The purpose-built hardware providing the intelligent resolution of policy configuration is built on a spine-leaf architecture providing consistent network forwarding and deterministic latency. The hardware is also able to normalize the encapsulation coming in from multiple different endpoints regardless of the type connectivity.

If an endpoint connects to a fabric with an overlay encapsulation (such as VXLAN), uses physical port connectivity or VLAN 802.1Q tagging, the fabric can take accept that traffic, de-encapsulate, then re-encapsulate it to VXLAN for fabric forwarding, then de-encapsulate and re-encapsulate to whatever the destination expects to see. This gateway function of encapsulation normalization happens at optimized hardware speeds in the fabric and creates no additional latency or software gateway penalty to perform the operation outside of the fabric.

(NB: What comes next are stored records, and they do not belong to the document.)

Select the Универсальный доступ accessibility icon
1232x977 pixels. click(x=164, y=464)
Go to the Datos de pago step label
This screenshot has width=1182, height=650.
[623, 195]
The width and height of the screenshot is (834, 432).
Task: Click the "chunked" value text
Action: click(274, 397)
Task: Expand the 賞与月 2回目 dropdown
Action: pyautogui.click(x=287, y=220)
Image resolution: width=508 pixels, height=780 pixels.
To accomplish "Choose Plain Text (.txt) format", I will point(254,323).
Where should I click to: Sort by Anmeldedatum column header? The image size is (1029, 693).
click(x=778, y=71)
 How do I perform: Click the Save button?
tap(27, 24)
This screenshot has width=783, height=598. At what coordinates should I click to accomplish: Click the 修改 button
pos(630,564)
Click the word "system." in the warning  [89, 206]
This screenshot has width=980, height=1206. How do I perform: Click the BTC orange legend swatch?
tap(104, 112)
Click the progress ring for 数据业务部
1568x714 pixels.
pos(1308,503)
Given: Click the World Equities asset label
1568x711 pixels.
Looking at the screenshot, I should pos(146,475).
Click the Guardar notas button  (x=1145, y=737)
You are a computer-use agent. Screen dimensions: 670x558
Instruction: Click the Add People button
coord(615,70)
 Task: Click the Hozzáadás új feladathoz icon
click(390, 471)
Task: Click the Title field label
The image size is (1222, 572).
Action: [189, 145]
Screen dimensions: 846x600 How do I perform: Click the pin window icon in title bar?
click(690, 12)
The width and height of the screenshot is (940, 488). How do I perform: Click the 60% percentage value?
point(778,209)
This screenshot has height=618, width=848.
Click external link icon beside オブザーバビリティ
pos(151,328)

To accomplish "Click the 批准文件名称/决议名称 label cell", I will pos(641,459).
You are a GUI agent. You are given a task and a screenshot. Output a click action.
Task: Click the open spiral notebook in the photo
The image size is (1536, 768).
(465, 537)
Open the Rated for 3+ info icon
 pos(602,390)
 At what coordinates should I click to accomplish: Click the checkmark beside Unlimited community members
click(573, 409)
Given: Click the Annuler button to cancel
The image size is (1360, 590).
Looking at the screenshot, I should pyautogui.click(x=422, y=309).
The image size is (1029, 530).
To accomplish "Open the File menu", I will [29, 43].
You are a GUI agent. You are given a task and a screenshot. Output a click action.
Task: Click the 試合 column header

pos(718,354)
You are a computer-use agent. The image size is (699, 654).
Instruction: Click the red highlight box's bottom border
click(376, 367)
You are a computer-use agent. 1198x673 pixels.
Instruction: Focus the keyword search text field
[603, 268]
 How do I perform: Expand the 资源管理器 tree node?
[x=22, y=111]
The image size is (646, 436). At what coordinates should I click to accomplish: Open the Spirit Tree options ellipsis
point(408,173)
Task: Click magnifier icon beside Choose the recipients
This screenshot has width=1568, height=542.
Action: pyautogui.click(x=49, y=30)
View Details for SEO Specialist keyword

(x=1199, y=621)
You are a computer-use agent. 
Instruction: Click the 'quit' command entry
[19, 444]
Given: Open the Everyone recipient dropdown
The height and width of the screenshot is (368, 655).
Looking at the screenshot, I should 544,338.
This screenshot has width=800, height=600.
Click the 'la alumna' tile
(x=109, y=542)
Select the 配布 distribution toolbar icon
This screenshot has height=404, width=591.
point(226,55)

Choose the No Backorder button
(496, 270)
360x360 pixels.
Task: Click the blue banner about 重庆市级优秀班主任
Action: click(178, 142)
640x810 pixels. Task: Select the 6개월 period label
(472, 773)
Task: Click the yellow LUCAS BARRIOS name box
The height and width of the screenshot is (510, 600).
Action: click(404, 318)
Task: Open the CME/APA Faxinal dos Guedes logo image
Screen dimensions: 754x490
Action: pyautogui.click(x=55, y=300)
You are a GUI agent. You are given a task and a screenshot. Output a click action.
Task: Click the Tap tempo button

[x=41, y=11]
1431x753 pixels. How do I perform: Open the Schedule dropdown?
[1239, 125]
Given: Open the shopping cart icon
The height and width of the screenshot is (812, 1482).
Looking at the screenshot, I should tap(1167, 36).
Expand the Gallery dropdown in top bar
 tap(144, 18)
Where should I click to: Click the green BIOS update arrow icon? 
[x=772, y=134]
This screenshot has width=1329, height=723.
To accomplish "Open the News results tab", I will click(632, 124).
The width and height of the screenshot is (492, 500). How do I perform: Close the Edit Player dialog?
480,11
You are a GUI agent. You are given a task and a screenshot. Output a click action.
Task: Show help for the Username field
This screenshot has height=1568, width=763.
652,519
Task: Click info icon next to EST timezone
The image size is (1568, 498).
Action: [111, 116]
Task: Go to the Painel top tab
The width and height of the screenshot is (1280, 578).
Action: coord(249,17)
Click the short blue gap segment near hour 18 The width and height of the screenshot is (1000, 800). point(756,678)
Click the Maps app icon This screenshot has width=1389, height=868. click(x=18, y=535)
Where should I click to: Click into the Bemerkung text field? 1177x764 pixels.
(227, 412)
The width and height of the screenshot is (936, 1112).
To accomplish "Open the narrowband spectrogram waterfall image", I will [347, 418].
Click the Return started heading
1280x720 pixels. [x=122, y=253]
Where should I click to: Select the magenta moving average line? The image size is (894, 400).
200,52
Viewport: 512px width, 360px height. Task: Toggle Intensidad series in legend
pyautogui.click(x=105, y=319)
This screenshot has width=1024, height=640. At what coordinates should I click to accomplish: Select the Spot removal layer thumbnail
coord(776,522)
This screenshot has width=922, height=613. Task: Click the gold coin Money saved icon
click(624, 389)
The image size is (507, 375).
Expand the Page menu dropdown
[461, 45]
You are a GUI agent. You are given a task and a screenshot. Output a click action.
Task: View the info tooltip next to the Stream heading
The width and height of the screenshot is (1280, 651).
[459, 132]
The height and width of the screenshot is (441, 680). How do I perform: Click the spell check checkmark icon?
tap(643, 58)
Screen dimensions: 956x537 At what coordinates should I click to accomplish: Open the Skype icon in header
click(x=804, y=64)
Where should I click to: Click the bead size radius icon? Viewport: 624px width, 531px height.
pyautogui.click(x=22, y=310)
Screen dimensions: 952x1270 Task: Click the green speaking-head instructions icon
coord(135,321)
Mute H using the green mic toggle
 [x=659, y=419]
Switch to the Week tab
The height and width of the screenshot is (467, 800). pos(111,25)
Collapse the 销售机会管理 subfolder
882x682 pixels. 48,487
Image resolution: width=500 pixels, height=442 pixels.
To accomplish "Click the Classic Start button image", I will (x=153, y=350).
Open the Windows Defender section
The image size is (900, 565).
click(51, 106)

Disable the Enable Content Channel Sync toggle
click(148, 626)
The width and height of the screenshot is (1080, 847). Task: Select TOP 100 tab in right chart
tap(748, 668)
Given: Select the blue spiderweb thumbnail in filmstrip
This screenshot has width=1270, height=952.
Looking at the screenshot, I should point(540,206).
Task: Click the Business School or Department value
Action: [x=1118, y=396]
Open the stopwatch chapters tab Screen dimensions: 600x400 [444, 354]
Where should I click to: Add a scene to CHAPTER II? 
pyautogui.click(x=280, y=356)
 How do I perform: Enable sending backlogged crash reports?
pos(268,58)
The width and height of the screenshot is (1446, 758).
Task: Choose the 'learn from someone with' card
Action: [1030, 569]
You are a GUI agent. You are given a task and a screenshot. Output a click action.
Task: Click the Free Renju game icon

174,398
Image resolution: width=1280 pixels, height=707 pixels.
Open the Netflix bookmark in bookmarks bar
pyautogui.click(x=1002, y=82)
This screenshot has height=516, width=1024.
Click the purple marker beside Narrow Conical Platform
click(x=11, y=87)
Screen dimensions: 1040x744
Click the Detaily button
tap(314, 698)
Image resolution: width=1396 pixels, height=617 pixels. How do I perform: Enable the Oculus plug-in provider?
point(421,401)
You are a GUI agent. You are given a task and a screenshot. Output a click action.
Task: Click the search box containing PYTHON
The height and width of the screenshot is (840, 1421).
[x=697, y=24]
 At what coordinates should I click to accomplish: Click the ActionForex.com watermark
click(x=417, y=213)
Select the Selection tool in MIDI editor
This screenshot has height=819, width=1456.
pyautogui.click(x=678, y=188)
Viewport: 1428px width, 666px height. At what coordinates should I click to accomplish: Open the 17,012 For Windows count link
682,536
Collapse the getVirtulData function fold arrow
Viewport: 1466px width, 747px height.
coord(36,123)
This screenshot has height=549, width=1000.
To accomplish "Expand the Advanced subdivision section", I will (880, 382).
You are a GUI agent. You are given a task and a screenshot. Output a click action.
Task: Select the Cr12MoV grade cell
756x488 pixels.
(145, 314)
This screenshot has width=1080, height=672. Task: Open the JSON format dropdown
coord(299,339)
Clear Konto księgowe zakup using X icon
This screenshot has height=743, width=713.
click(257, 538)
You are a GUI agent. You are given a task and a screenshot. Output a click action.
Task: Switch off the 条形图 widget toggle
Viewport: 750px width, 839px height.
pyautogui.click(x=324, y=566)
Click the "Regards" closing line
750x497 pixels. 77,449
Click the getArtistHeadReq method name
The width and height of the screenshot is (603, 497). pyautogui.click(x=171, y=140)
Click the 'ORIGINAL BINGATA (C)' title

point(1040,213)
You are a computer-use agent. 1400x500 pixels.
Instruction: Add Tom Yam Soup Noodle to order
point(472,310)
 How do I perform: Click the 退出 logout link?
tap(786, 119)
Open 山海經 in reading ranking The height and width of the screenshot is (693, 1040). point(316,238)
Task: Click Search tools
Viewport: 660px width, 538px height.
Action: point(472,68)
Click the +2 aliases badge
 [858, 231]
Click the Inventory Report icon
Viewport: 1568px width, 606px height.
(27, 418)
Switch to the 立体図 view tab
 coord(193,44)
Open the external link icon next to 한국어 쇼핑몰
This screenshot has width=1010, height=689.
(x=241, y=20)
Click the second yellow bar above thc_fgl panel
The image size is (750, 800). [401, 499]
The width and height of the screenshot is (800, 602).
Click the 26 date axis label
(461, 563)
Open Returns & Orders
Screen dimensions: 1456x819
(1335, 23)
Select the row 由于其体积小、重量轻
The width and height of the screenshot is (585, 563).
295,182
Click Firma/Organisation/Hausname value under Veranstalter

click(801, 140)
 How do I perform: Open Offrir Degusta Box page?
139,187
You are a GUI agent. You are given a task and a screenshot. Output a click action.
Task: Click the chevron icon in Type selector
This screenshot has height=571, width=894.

In this manner, if a VM is running on VMWare ESX utilizing VXLAN, and a VM running on Hyper-V using VLAN 802.1Q encapsulation, and a physical server running a bare metal database workload on top of Linux, it is possible to configure policy to allow each of these to communicate directly to each other without having to bounce to any separate gateway function.

This automated provisioning of end-to-end application policy provides consistent implementation of relevant connectivity, quality measures, and security requirements. This model is extensible, and has the potential capability to be extended into compute and storage for complete application policy-based provisioning.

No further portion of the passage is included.